Anyone who sloshed through the soggy red carpet inside the home team’s locker room could feel how much fun the Washington Wizards had Friday night. Following the Wizards’ 113-106 win over the Milwaukee Bucks, teammates baptized Tomas Satoransky with water bottles to celebrate his first career triple-double as a professional.
“I appreciate [how] they showed me love like that,” Satoransky said. “It’s a great feeling when they’re happy for you. I really appreciate the gesture.”
Even before Satoransky took a premature shower, anyone who watched the Wizards play an aesthetically pleasing (mostly) and modern version of basketball against the second-best team in the Eastern Conference could tell how efficient the roster can look when it plays to its potential. Washington, one of the worst three-point shooting teams in the league, tied a franchise mark with 18 made three-pointers as every starter connected on at least one.
“We weren’t the ones that were down on ourselves when we were missing shots,” forward Jeff Green said of his teammates, who had ranked 28th in three-point percentage entering Friday’s matchup. “We knew that we could make shots. We just didn’t make them at the time given, but now we are.”
Both Satoransky’s performance — 18 points and team-highs in rebounds (12) and assists (10) — and the team’s 54.5 percent accuracy from the three-point arc were unexpected surprises. Satoransky hunts for the right play, not for statistics, and spent much of the fourth quarter waving off passes that might have resulted into turnovers.
It was a different kind of night for the Wizards, who are often the victim of opponents’ hot shooting; on Dec. 19, the Houston Rockets set an NBA record by drilling 26 three-pointers.
Friday closed a strong week for the Wizards (18-25) in their new normal after John Wall’s season-ending surgery. On Sunday, the team won for the first time in Oklahoma City since the Thunder/SuperSonics franchise moved to the Midwest. After consecutive victories over the Philadelphia 76ers and Bucks, two of the top four teams in the Eastern Conference, the Wizards have won six of their last seven inside Capital One Arena.
Though a Tuesday night blowout loss in Philadelphia was wedged between the three performances, the Wizards ended the six-day stretch with the kind of momentum that should propel them through the second half of the season.
“Our team is totally different than the beginning of the year. Guys are injured. We have guys out and the guys that we activated, it’s just getting those guys adjusted and getting adjusted to everybody’s role,” guard Bradley Beal said. “It’s just a matter of us getting it together, and I think we’re finally at that point to where we can turn the corner.”
Against the Bucks, who did not play early MVP candidate Giannis Antetokounmpo, Beal submitted more work for rival coaches to consider when casting their votes for 2019 All-Star Game: 32 points (11 of 21 shooting), seven assists, five rebounds and three steals. He’s been on a tear, making 58.3 percent from the field over the last three games. But late in the fourth quarter against the Bucks, Beal obsessed over helping Satoransky collect his 10th assist.
“I’ve been trying to get him a triple-double for a little minute throughout the game,” Beal said. “I was under the basket telling him to throw it; he wouldn’t throw it. Eventually, we got to an easier play.”
With 1:43 remaining in the game, Satoransky lofted a pass at the rim as Beal soared in for the dunk. The pass recorded as Satoranky’s 10th assist and completed the triple-double teammates seemed to want more than he did.
“Keef was actually telling me, ‘You got to go get it! You got to go get it!’ ” Satoransky said of injured teammate Markieff Morris who watched from the bench. “And actually shout-out to Brad because he called that play because he [knew] I was one assist shy from it.”

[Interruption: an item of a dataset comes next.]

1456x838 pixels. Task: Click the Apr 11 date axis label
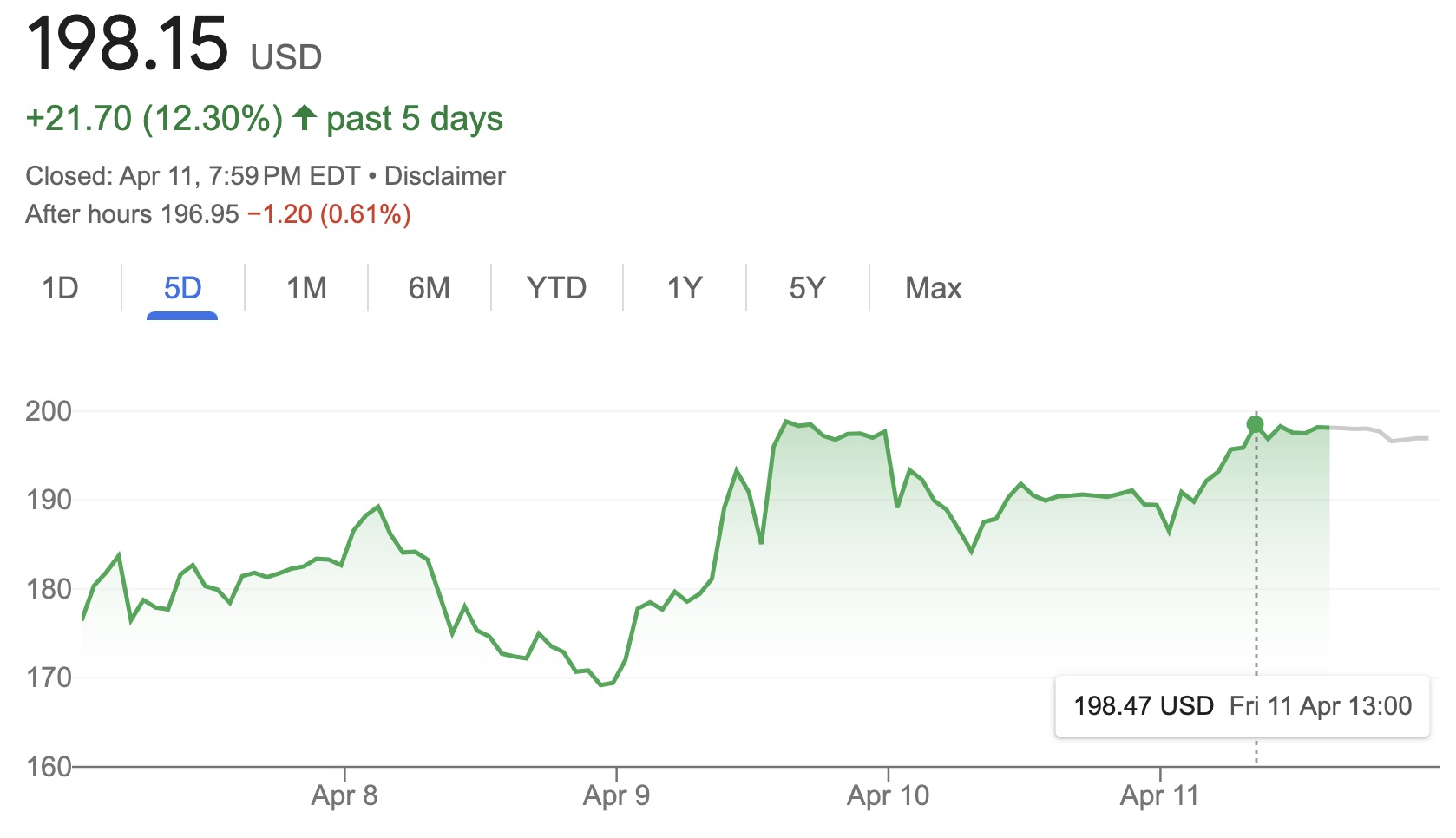coord(1159,795)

Though the end focused on Satoransky’s milestone, the Wizards passed the ball purposefully throughout the game, which created one of their best shooting nights of the season. Half of Satoransky’s assists led to three-pointers for his teammates, and with 2:27 remaining, Beal drove the baseline, attracted the defense and hit an open Trevor Ariza in the corner for his sixth triple and the team’s 18th.
Overall, the Wizards executed a game plan that would earn applause from the analytics crowd: 54 points from beyond the arc, 36 near the rim and another 15 from the free throw line.

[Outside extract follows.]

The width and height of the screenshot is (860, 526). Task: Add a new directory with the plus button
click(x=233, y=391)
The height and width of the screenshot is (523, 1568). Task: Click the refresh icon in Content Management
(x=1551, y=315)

“We’ve been passing the ball well, we’ve been spacing it well,” Coach Scott Brooks said. “When we have Otto [Porter Jr.] on the court now, we have an extra shooter with Trevor. He was bound to make some of his threes.”
After the splashed threes, teammates soaked Satoransky.
“I think it was Ian [Mahinmi]. I think it was his idea,” Satoransky said, smiling. “That was a Euro-on-Euro crime.”
Across the water-splattered carpet, Beal was victimized just as much in the drenching — “My damn locker was wet, so I wasn’t too thrilled about that,” he said. Still, when a team displays this kind of excitement and plays this efficiently, the game can only be described one way.
“You never forget the fun part about it,” Beal said, “and tonight, we had a lot of fun.”